Yeah, I'd assumed that any such voltage-sagging would need to be done post-pump.

 

it sounds bloody HORRIBLE when the battery starts to go in this thing...it's really designed for them guys that use a wart for everything. i am intrigued about the idea of adding a sag control to it, and also taking the internal 20k bias trimmer and mounting it as another knob to vary the bias...that's a similar effect to browning it out...the more you starve the tranny, the more fuzz and bloom, the more you feed it the louder and cleaner it gets. the original toneblaster was so clean at unity gain, it sounded more like a compressor than the fuzz it is now...if you check the old videos, the difference is nite and day.

 

I have an octave-fuzz pedal that employs a charge-pump internal power-supply that runs the pedal at 18v whether you use a 9v battery or a 9v external power-supply ("wall-wart") to feed it. It's very consistent and predictable in both excellent and somewhat disappointing ways- that is, while it runs quiet and quietly excellently, it doesn't sag and get chaotically weird the way a dimed old relic of an Octavia might. It's almost too polite and modern! :D

 

adding a "sag" control to the circuit after the charge pump may help...which model octave fuzz is it? (reminds me, i have one of them old dunlop "jimi hendrix octave" pedals i'm gonna add to my live board for tonite, thanks for reminding me...MY octavia is too big to stuff on the board!!). have you tried running it with a 9v adaptor? halving the voltage should change the quality somewhat, depending on whether they have voltage regulators onboard the design.

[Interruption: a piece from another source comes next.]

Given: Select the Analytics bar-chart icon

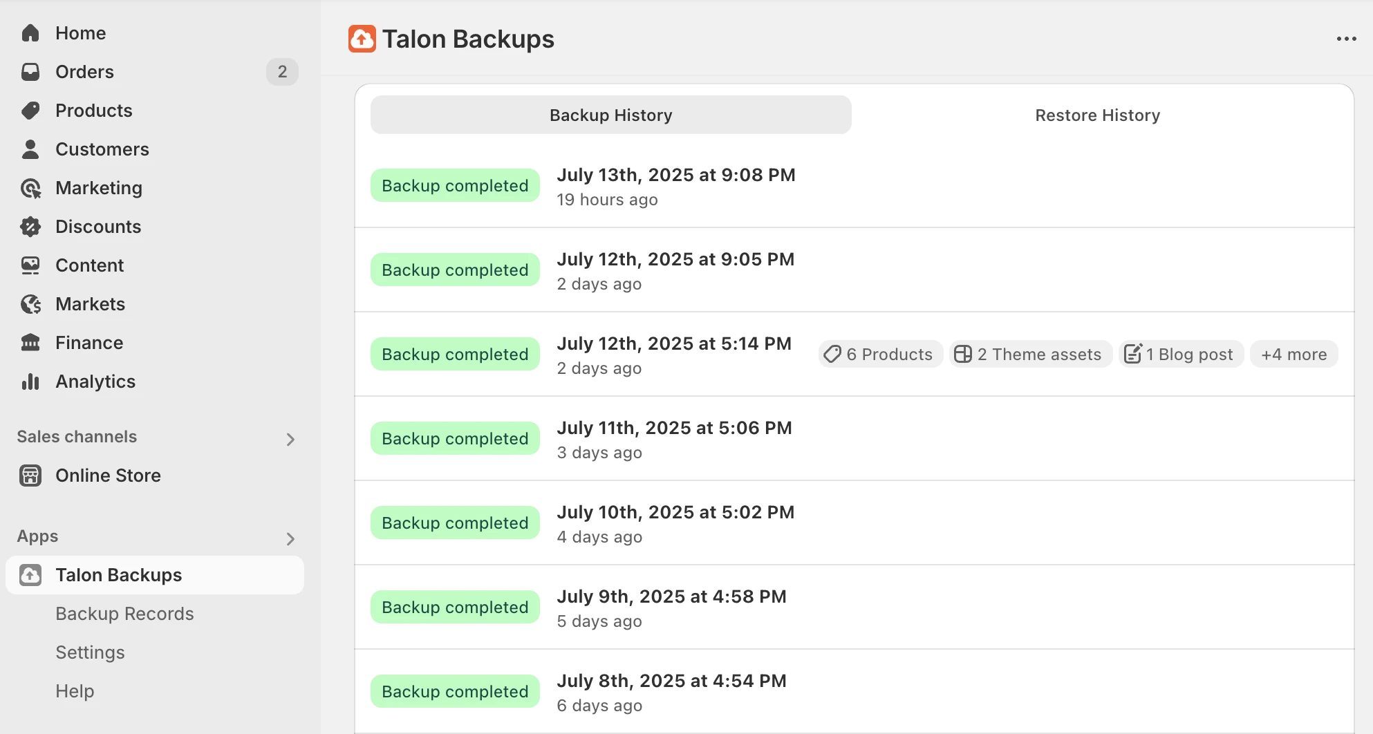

caveat: having a lower power supply may make the pedal draw more current, which COULD overheat and roast the charge pump!!!! some charge pumps can't handle it and will smoke..most aren't good for more than maybe 100ma of current draw.

 

in this case, best bet would be to look at the output of the charge pump, which would be pins 5 and 8 (looking at the chip with the "notch" on top, that would be the bottom and top pins on the right side respectively)....i bet your pedal uses a bipolar power supply (+9/-9v) rather than 18v ...it's still 18v, for all intents, but alot of chips want a bipolar supply of pos and neg...that's why alot of 9 volt pedals will have about 4.5 v feeding the different sides of dual opamps, etc...

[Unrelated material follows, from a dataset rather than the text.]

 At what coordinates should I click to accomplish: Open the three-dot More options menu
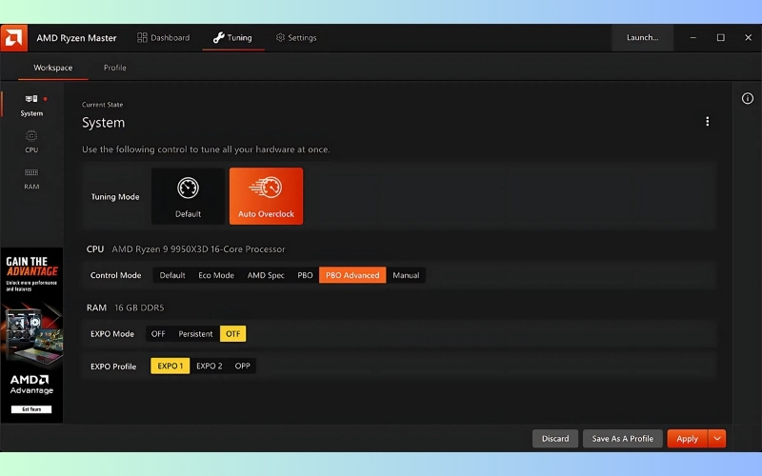coord(707,122)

you could try using an undersized adaptor, but the charge pump is gonna wanna see 9v and will probably not function right. the voltage drop has to be after it.

 

if it's bipolar, to add a sag control would require a dual-ganged pot, so you can adjust each side of the power supply from the pump simultaneously....if you turn down one side or the other, it plain won't work right.

 

i'd be happy to research it for you if you need me to bro! ;)

 

 

If all of the new/'2nd version' Dunlop "Jimi Hendrix Octavio" pedals are like the one I tried in a store a while back, then they really hit it out of the park! I don't know if they are consistently like the one I tried, or if I ran across a "magic" ;):D combination of tolerances and providential happenstance.

 

the one i have is one of the original issues, it still had a battery with a date stamp of 97 in it...the thing sounds great!!

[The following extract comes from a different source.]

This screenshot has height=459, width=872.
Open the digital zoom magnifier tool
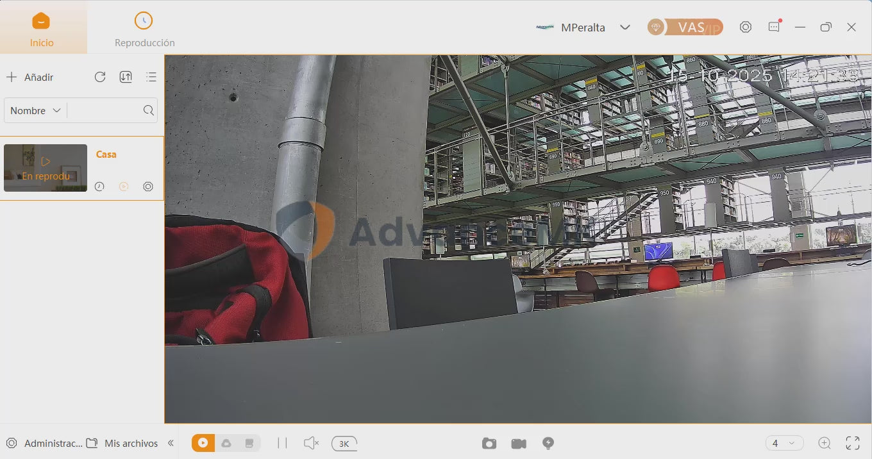pos(825,443)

i prefer my homebrew, it's a little more musical (ie, you can turn the guitar way down and get great crunch rhythm tones with a lot of second harmonic...sounds almost like an electric 12 string thru a dimed marshall...also, can bypass the octave section by un-grounding the transformer and use it as an overdriver) but the dunlop one is hard to beat for it's size.

 

here's some linkage for ya bro, to make more sense of it than i can probably give.

 

note: on YOUR pedal, pcb would need some trace cuts and some modification to put a stacked dual pot in line after the charge pump, so be careful!!

 

http://www.beavisaudio.com/Projects/DBS/

 

http://www.beavisaudio.com/techpages/PoweringPedals/index.htm

 

hope this info helps bro... dano beavis (yes, the REAL beavis exists, and he's a diy-aholic)'s site is a treasure trove of great info, and worth a few days of surfing!!